> RECORDED DATA:
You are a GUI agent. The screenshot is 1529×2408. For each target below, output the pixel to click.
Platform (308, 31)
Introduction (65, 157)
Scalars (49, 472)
* * *
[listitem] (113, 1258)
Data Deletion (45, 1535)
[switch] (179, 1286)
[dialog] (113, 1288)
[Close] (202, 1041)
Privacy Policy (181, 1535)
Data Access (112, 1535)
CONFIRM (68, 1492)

> PROBLEM DETAILS: Your answer must be the lines above from the one containing "You are a GUI" to the one containing "Scalars (49, 472)", both included, restated word for word.

> OUTPUT FOR THIS EXERCISE:
You are a GUI agent. The screenshot is 1529×2408. For each target below, output the pixel to click.
Platform (308, 31)
Introduction (65, 157)
Scalars (49, 472)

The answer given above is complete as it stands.